あなたのビデオテープ、生きてますか?
カビが生えてしまった大切なビデオテープ。こうなってしまわないように……。
1970年代後半に家庭用ビデオデッキが登場してから、およそ30年。長い間、記録メディアの主流だったビデオテープは、DVDに取って代わられ、さらにブルーレイへと移行の雰囲気。


でも過去に残してきたビデオテープもある。大好きなテレビ番組、わが子の成長記録、人には言えない○○……など、家のどっかに眠らせてる人も多いはず。

そんなビデオテープ、家のどこに保存してますか?
そして、最近中身を見ましたか?

僕は最近、部屋の物を減らそうと、98年のサッカーW杯のビデオテープを、すべてDVDに録画し直した。W杯から約10年、テープによってはノイズが入ってたり、映像がブルブル揺れてたりと、画質が劣化。保存状態が悪かったせいで、寿命が縮んでしまった。カビが生えてるテープもあった。


こうならないためには、どうしたらいいんだろう? 社団法人日本記録メディア工業会に聞いた。
「テープをすべて巻き戻し、ケースに入れ、縦に立てて保存してください。このとき、テープが巻かれてある方を下にすると、なおいいでしょう。また、温度は15〜25度、湿度は40〜60%が最適です。
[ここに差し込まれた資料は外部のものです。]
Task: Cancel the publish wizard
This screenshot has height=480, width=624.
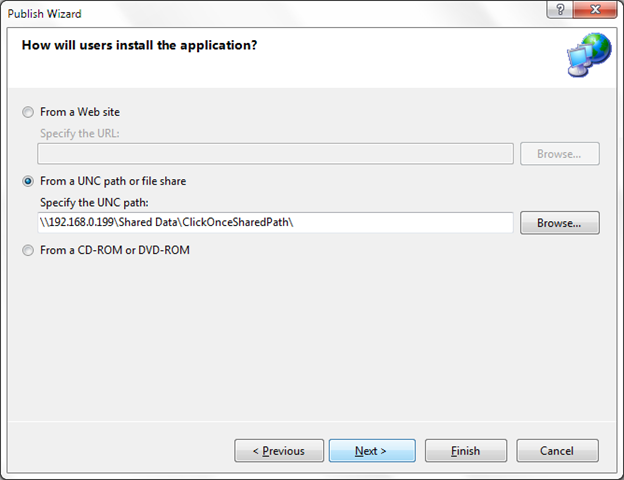Action: (557, 451)
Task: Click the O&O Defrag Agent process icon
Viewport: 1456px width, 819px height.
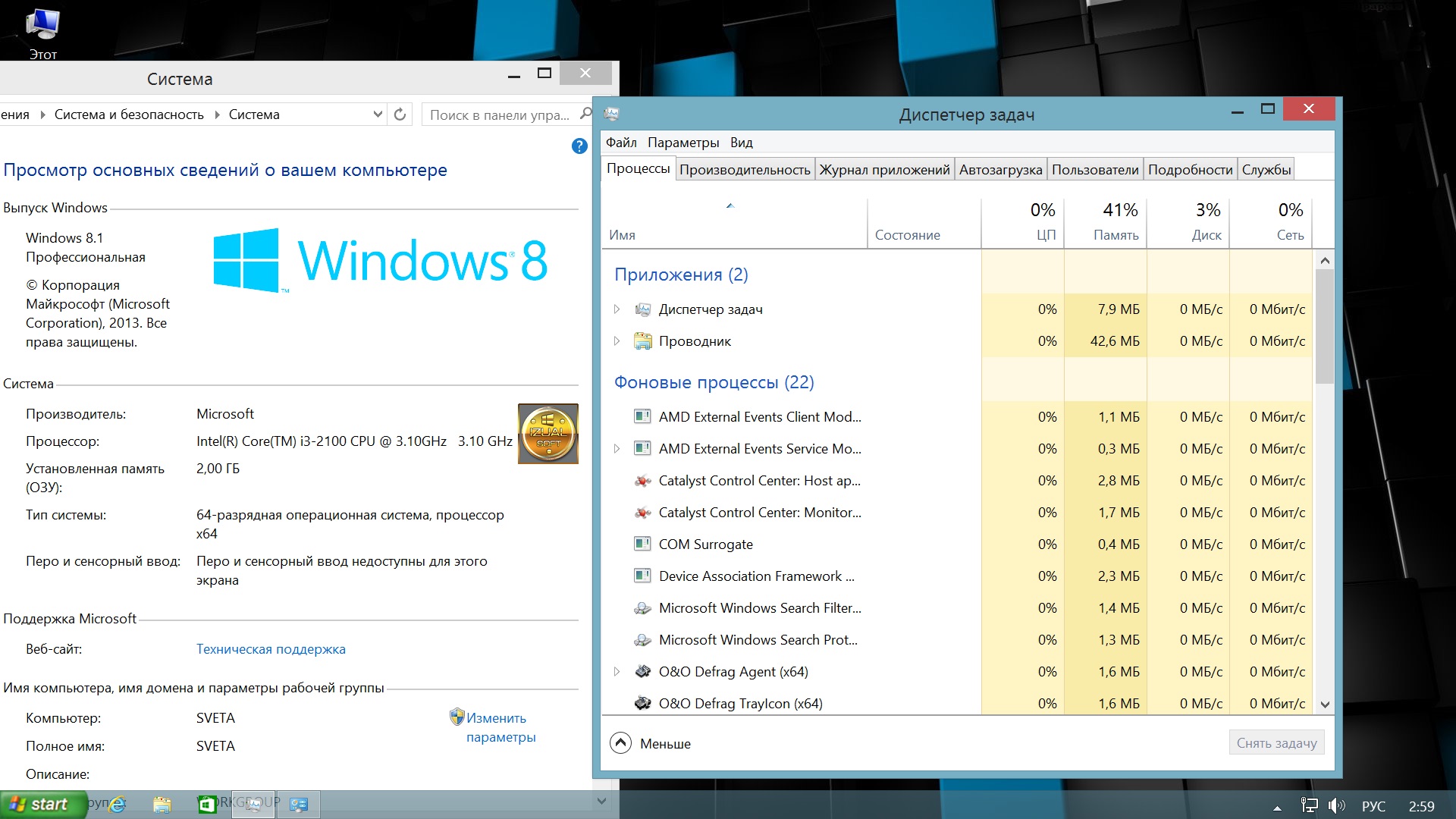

人間の住みやすい環境が、そのままビデオテープにとってもいい環境なんです」
メンテナンス方法は何かある?
「1年に1度は、早送りと巻き戻しをして空気に触れさせたいですね。長い間巻いたままにしておくと、温度や湿度の変化でテープが歪むことがあります。
衣類の虫干しのようなもので、カビの予防にも役立ちますよ」
そうなんだ……擦れちゃうかと思って動かさないでいた……。

ビデオテープの寿命は、適正な温度・湿度で30年前後とされている。もちろん、もっと寿命の長いテープもいっぱいある。ただ、ダンボールに重ねて入れてたり、気温の変化が激しい物置に放置していたら、10年未満でも画質は悪くなることがある。
劣化がまだ許容範囲なら、ホントの寿命がくる前に、DVDに保存するなり、ハードディスクに入れるなり、早めに処置しておきたい。

最後に、画質が悪くなったとき、復活させる方法を聞いた。

「復活する保証はないですが……テープの汚れやカビを、デッキの磁気ヘッドが掻き集めてしまって、画質が悪くなる場合があります。なので、画質が悪いと思ったら、とりあえずクリーンテープ(ヘッドクリーナー)を走らせてみてください。それだけでも違うことがあります。もし、それでも改善しない場合は、メーカーに相談した方がいいでしょう」

また他にも、テープが切れた、張り付いてしまったなど、解体の“手術”が必要な場合は、メーカーに相談するのが確実。メーカーのサポートセンターに相談すると、そのメーカーや委託している会社などで、有料の補修をしてくれる。大事なテープだったらば、そんな方法をとった方がいい。


快適な環境と適度な運動が、ビデオテープ長生きの秘訣。
眠ってるテープがある人は、今すぐにでも引っ張り出して、健康状態を確認してあげてください。